Exercise brief:
What is needed is an exact copy of all the data.

BEGIN

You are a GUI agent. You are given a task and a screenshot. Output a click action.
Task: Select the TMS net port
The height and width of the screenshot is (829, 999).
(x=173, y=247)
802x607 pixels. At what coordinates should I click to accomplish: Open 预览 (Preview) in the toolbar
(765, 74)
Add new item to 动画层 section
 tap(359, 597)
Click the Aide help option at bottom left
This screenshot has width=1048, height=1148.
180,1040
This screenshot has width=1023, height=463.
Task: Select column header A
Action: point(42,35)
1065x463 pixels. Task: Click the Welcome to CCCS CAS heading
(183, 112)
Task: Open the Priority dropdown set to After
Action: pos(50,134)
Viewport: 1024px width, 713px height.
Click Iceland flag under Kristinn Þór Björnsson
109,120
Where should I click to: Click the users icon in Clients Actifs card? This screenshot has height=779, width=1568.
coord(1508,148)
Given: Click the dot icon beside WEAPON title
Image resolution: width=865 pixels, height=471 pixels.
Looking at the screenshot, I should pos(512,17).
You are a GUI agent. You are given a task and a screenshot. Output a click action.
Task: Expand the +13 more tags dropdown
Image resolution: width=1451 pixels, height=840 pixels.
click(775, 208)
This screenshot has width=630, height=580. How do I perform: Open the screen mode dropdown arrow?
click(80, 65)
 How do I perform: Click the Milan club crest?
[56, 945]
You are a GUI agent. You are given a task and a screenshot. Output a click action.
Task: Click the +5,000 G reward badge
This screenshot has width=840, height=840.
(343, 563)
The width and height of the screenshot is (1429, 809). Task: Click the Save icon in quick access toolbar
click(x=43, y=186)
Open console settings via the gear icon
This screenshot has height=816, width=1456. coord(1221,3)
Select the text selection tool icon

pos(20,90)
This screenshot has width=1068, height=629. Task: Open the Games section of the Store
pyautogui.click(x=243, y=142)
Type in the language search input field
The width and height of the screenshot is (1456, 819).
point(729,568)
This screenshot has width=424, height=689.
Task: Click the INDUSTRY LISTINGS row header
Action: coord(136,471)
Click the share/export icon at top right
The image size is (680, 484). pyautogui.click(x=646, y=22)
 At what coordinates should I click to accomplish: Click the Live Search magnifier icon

END

Solved exercise:
You are a GUI agent. You are given a task and a screenshot. Output a click action.
Task: Select the TMS net port
The height and width of the screenshot is (829, 999).
(x=173, y=247)
802x607 pixels. At what coordinates should I click to accomplish: Open 预览 (Preview) in the toolbar
(765, 74)
Add new item to 动画层 section
 tap(359, 597)
Click the Aide help option at bottom left
This screenshot has width=1048, height=1148.
180,1040
This screenshot has width=1023, height=463.
Task: Select column header A
Action: point(42,35)
1065x463 pixels. Task: Click the Welcome to CCCS CAS heading
(183, 112)
Task: Open the Priority dropdown set to After
Action: pos(50,134)
Viewport: 1024px width, 713px height.
Click Iceland flag under Kristinn Þór Björnsson
109,120
Where should I click to: Click the users icon in Clients Actifs card? This screenshot has height=779, width=1568.
coord(1508,148)
Given: Click the dot icon beside WEAPON title
Image resolution: width=865 pixels, height=471 pixels.
Looking at the screenshot, I should pos(512,17).
You are a GUI agent. You are given a task and a screenshot. Output a click action.
Task: Expand the +13 more tags dropdown
Image resolution: width=1451 pixels, height=840 pixels.
click(775, 208)
This screenshot has width=630, height=580. How do I perform: Open the screen mode dropdown arrow?
click(80, 65)
 How do I perform: Click the Milan club crest?
[56, 945]
You are a GUI agent. You are given a task and a screenshot. Output a click action.
Task: Click the +5,000 G reward badge
This screenshot has width=840, height=840.
(343, 563)
The width and height of the screenshot is (1429, 809). Task: Click the Save icon in quick access toolbar
click(x=43, y=186)
Open console settings via the gear icon
This screenshot has height=816, width=1456. coord(1221,3)
Select the text selection tool icon

pos(20,90)
This screenshot has width=1068, height=629. Task: Open the Games section of the Store
pyautogui.click(x=243, y=142)
Type in the language search input field
The width and height of the screenshot is (1456, 819).
point(729,568)
This screenshot has width=424, height=689.
Task: Click the INDUSTRY LISTINGS row header
Action: coord(136,471)
Click the share/export icon at top right
The image size is (680, 484). pyautogui.click(x=646, y=22)
 At what coordinates should I click to accomplish: Click the Live Search magnifier icon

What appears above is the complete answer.